First, Dimension Reduction for Regression is equivalent to Conditional Independence.
Second, Conditional Covariance Operators give the criterion for KDR.
Third, KDR is a general framework of dimension reduction for regression, since it does not need assumption on [math]\displaystyle{ p(Y|X) }[/math], [math]\displaystyle{ p(X) }[/math] and [math]\displaystyle{ p(Y) }[/math] and dimensionality of [math]\displaystyle{ Y }[/math]. Furthermore, it is applicable for any type of data sets.
Forth, Multiplication of [math]\displaystyle{ n\times n }[/math] matrices is computationally hard.

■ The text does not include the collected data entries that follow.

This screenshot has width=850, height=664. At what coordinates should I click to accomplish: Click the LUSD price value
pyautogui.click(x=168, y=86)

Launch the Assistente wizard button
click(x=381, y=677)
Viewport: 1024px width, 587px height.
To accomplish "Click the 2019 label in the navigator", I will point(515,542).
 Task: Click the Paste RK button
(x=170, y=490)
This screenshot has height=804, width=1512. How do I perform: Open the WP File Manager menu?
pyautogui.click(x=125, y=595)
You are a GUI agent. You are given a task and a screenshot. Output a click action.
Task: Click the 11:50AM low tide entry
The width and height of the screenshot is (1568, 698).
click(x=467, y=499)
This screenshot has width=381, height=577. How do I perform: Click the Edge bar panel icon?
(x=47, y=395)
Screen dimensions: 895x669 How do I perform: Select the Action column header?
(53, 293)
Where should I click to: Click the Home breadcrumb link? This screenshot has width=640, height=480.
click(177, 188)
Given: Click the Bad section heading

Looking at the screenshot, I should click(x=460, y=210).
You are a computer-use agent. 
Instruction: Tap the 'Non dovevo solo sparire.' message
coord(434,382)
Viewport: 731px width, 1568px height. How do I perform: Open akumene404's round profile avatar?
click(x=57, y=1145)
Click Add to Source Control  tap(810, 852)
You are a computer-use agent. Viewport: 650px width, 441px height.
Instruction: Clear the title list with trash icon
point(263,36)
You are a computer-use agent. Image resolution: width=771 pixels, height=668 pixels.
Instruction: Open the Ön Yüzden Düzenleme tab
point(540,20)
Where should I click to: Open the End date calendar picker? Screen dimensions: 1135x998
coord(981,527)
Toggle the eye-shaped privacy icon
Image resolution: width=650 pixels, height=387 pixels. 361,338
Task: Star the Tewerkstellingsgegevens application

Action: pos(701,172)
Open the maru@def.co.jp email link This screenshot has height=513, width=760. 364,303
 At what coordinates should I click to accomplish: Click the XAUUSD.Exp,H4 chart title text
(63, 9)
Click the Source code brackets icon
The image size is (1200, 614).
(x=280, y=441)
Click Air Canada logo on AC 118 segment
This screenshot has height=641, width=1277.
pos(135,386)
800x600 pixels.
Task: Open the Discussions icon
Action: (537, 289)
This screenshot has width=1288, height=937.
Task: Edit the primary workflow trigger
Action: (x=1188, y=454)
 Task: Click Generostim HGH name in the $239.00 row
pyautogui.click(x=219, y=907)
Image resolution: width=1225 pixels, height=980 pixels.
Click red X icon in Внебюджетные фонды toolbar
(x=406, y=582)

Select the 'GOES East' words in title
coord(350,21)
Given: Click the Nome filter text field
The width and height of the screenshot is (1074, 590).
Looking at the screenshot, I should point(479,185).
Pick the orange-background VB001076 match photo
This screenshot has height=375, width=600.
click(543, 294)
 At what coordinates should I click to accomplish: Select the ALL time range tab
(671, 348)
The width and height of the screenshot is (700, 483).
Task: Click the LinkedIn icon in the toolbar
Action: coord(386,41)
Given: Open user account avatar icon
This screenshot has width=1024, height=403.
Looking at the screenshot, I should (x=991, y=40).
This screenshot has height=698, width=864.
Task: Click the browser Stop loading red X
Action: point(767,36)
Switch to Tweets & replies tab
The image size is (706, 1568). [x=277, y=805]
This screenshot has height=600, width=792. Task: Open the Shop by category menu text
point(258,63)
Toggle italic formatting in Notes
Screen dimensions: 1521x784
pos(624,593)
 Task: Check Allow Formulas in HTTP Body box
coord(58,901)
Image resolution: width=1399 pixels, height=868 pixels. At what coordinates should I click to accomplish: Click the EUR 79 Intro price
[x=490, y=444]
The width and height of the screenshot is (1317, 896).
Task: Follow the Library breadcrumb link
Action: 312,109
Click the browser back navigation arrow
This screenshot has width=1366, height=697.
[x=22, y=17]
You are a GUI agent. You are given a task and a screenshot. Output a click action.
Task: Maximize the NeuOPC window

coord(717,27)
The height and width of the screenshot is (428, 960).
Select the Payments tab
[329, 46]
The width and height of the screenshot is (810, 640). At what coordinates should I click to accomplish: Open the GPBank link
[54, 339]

Last, it has a Local Minimum, because of gradient descent.

Further research

First, Analyzing the statistical consistency of the KDR-based estiomator in a way whether the estimator will converge to the true subspace when such space realy exists. Second, doing research on methods for choosing the dimensionality of the effective space.